→ **What the task requires**: Taking the data below, please print only the lines from the line holding "Click the Domain column header" to the line holding "Task: Click chevron arrow on top 一括操作 select", inclusive, with pictures omitted.

→ **Source material**:
*** Block opens ***
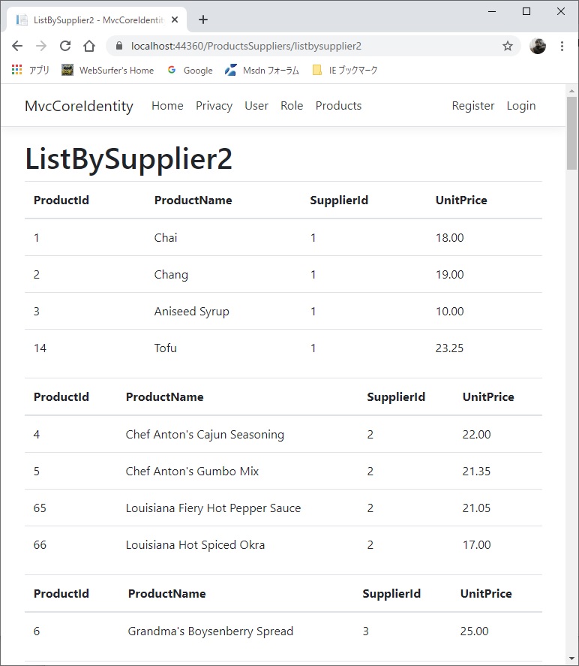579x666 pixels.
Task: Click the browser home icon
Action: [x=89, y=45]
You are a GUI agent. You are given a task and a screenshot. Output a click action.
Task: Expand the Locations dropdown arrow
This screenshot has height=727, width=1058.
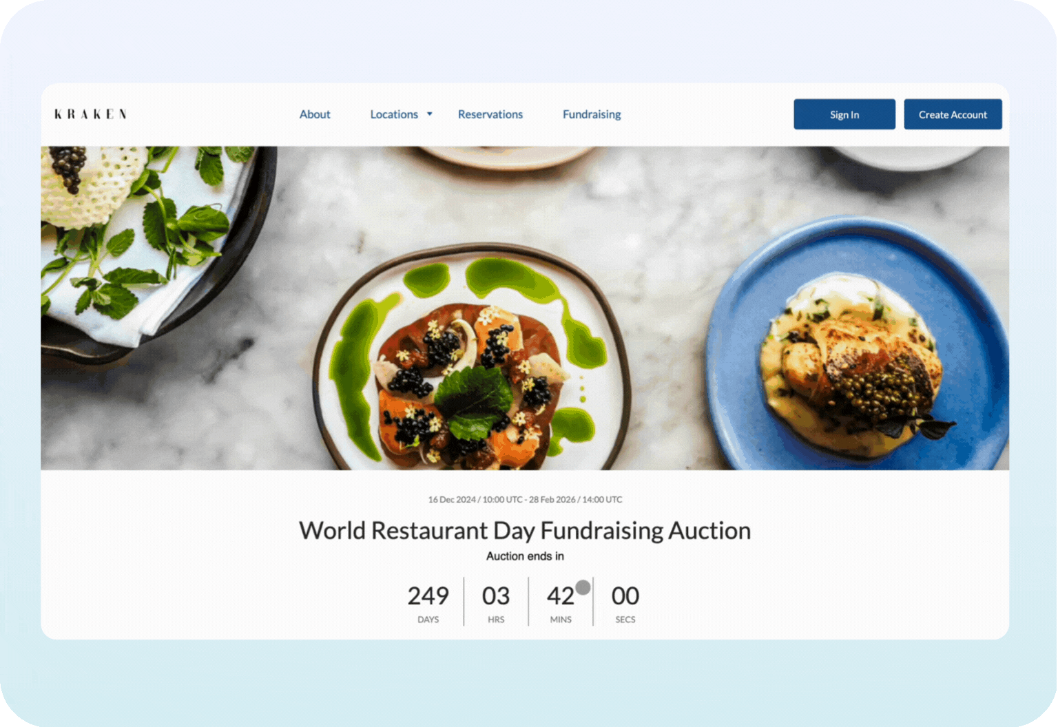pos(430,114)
*** Block closes ***
*** Block opens ***
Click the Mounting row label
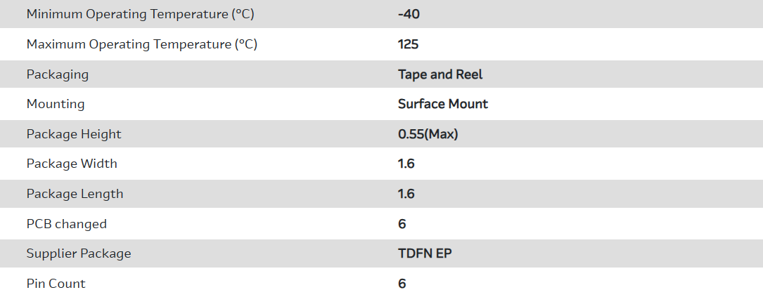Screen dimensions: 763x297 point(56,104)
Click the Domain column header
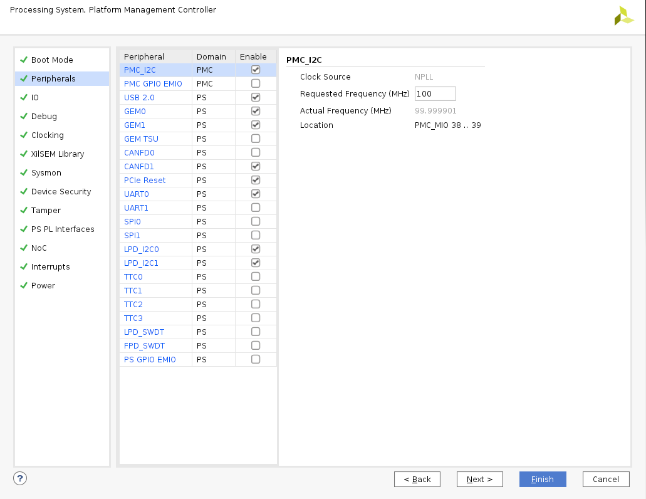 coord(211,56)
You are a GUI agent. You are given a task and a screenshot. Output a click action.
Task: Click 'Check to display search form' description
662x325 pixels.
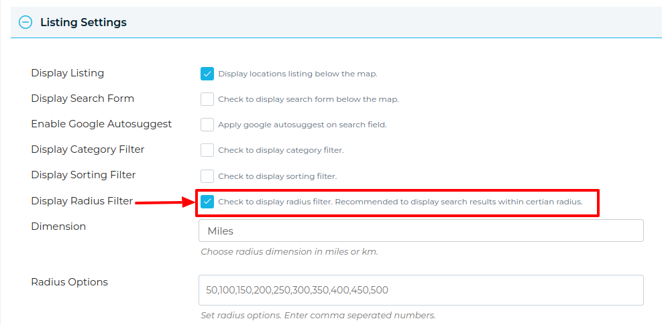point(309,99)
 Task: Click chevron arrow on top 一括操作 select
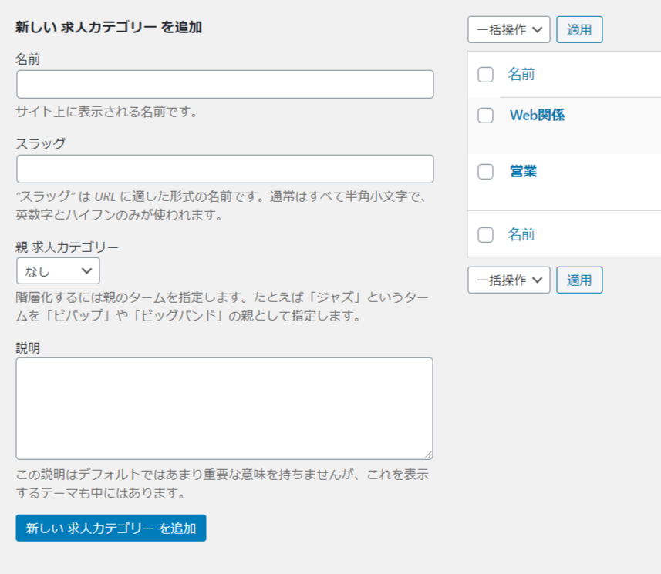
*** Block closes ***
→ **Response for this exercise**:
Click the Domain column header
 coord(211,56)
You are a GUI agent. You are given a task and a screenshot. Output a click action.
Task: Click 'Check to display search form' description
662x325 pixels.
point(309,99)
 Task: Click chevron arrow on top 一括操作 select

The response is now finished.